Data analysis and Visualization with Python

Last Updated : 15 Apr, 2025

Python is widely used as a data analysis language due to its robust libraries and tools for managing data. Among these libraries is Pandas, which makes data exploration, manipulation, and analysis easier. we will use Pandas to analyse a dataset called Country-data.csv from Kaggle. While working with this data, we also introduce some important concepts in Pandas.

1. Installation

Easiest way to install pandas is to use pip:

Python

pip install pandas

or, Download it from here.

2. Creating A DataFrame in Pandas

A DataFrame is a table-like data structure in Pandas which has data stored in rows and columns. A DataFrame can be created by passing multiple python Series objects into the DataFrame class (pd.DataFrame()) using the pd.Series method. In this example, two Series objects are used: s1 as the first row and s2 as the second row.

Example 1: Creating DataFrame from Series:

Python

import pandas as pd

# Creating two Series: s1 (numbers) and s2 (names)
s1 = pd.Series([1, 2])
s2 = pd.Series(["Ashish", "Sid"])

# Creating DataFrame by combining Series as rows
dataframe = pd.DataFrame([s1, s2])

# Displaying the DataFrame
print(dataframe)

Output:

Example 2: DataFrame from a List with Custom Index and Column Names:

Python

dataframe1 = pd.DataFrame([[1, 2], ["Ashish", "Sid"]], index=["r1", "r2"], columns=["c1", "c2"])
print(dataframe1)

Written exercise
Copy out the pandas tutorial above in full, character for character.

Source data
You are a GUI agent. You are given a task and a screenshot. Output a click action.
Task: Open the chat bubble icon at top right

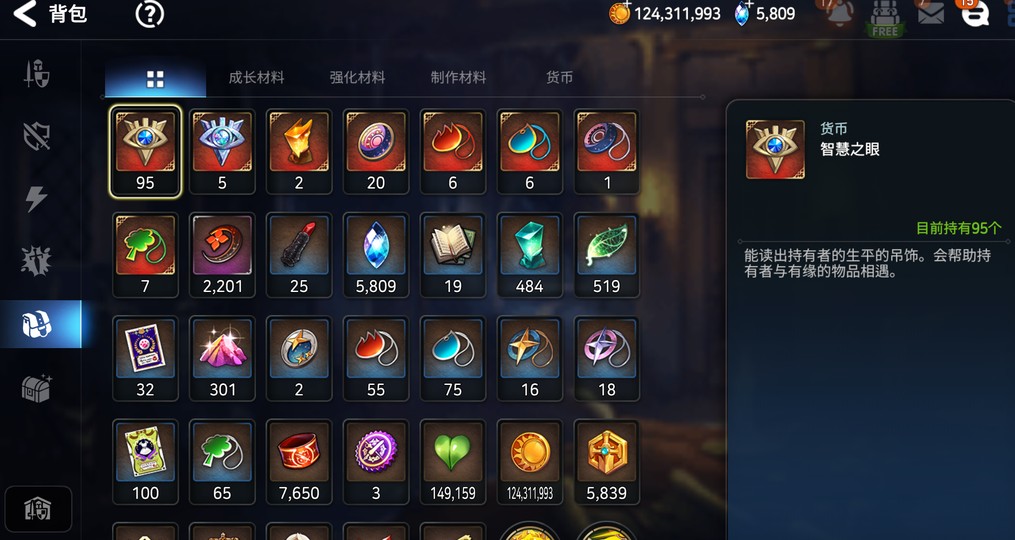click(x=975, y=13)
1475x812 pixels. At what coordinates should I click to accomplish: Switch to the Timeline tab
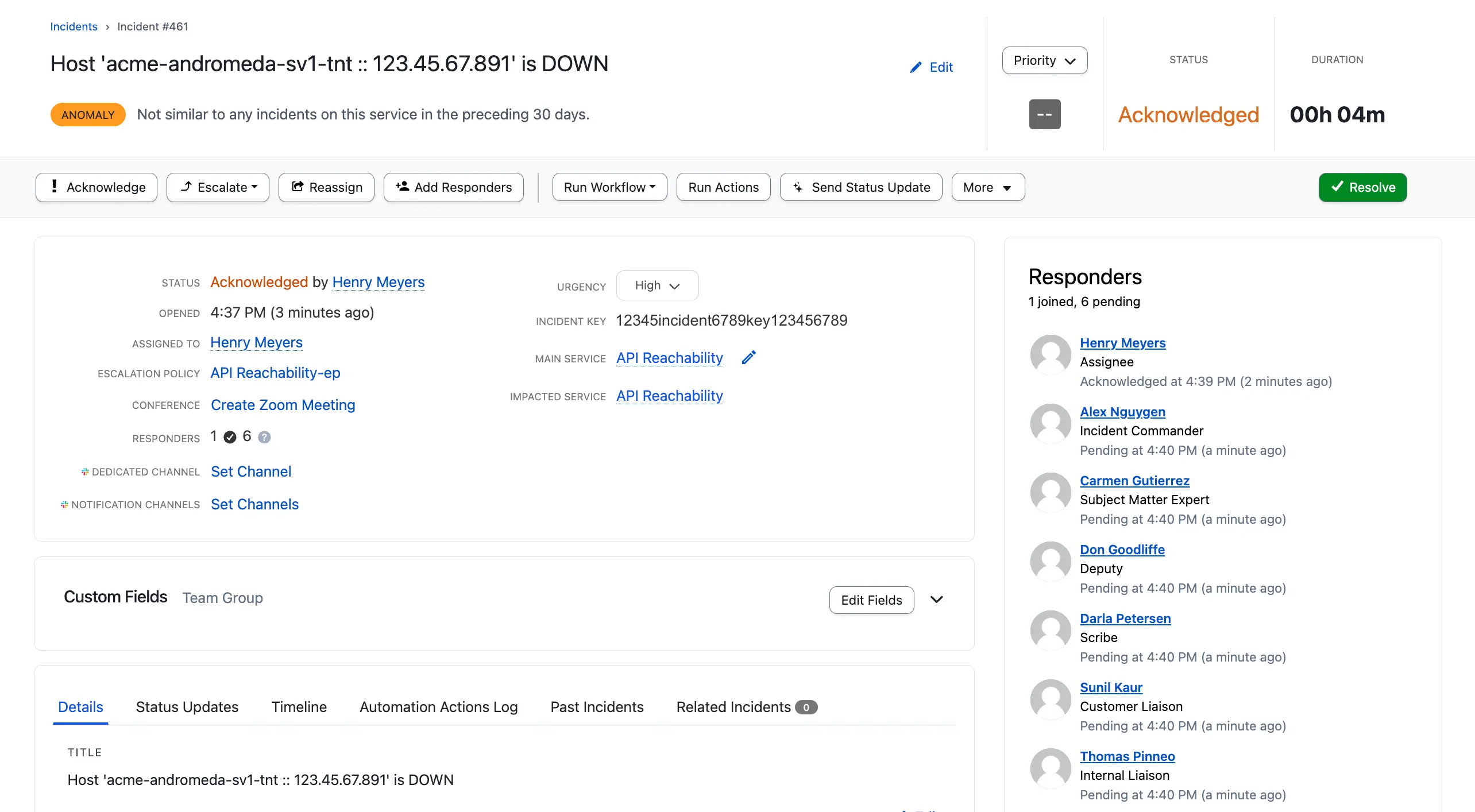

Solution for this task
Data analysis and Visualization with Python

Last Updated : 15 Apr, 2025

Python is widely used as a data analysis language due to its robust libraries and tools for managing data. Among these libraries is Pandas, which makes data exploration, manipulation, and analysis easier. we will use Pandas to analyse a dataset called Country-data.csv from Kaggle. While working with this data, we also introduce some important concepts in Pandas.

1. Installation

Easiest way to install pandas is to use pip:

Python

pip install pandas

or, Download it from here.

2. Creating A DataFrame in Pandas

A DataFrame is a table-like data structure in Pandas which has data stored in rows and columns. A DataFrame can be created by passing multiple python Series objects into the DataFrame class (pd.DataFrame()) using the pd.Series method. In this example, two Series objects are used: s1 as the first row and s2 as the second row.

Example 1: Creating DataFrame from Series:

Python

import pandas as pd

# Creating two Series: s1 (numbers) and s2 (names)
s1 = pd.Series([1, 2])
s2 = pd.Series(["Ashish", "Sid"])

# Creating DataFrame by combining Series as rows
dataframe = pd.DataFrame([s1, s2])

# Displaying the DataFrame
print(dataframe)

Output:

Example 2: DataFrame from a List with Custom Index and Column Names:

Python

dataframe1 = pd.DataFrame([[1, 2], ["Ashish", "Sid"]], index=["r1", "r2"], columns=["c1", "c2"])
print(dataframe1)